REQUIREMENT –
The response must contain each line of the material that holds "under".

RECORDS TO USE –
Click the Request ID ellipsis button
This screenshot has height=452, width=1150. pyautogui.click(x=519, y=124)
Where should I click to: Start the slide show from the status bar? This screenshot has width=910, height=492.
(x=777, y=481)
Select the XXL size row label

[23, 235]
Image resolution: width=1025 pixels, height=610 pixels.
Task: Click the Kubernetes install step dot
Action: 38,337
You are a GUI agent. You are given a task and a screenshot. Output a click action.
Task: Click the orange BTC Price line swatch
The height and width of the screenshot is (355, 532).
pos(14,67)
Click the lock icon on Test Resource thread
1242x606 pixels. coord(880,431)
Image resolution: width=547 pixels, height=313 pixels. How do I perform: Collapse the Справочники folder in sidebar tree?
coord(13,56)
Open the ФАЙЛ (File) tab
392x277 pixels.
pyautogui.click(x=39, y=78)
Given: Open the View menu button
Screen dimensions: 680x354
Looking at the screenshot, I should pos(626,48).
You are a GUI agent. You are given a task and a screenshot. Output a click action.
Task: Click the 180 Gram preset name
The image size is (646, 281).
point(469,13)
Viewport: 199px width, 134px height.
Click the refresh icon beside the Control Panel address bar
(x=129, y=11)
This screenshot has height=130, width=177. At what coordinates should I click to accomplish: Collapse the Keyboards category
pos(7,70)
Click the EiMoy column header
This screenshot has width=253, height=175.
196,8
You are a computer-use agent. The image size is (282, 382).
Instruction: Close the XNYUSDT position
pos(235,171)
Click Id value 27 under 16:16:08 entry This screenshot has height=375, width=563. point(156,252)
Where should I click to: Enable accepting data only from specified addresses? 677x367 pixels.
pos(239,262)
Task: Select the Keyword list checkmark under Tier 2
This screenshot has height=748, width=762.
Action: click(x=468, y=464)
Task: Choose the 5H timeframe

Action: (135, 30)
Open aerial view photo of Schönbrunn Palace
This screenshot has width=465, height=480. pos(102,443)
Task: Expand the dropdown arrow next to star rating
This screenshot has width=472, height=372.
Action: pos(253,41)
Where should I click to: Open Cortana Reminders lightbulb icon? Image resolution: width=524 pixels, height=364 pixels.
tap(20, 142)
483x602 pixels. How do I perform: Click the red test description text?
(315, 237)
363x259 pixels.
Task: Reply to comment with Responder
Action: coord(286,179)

RESPONSE –
Click Id value 27 under 16:16:08 entry This screenshot has height=375, width=563. point(156,252)
Task: Select the Keyword list checkmark under Tier 2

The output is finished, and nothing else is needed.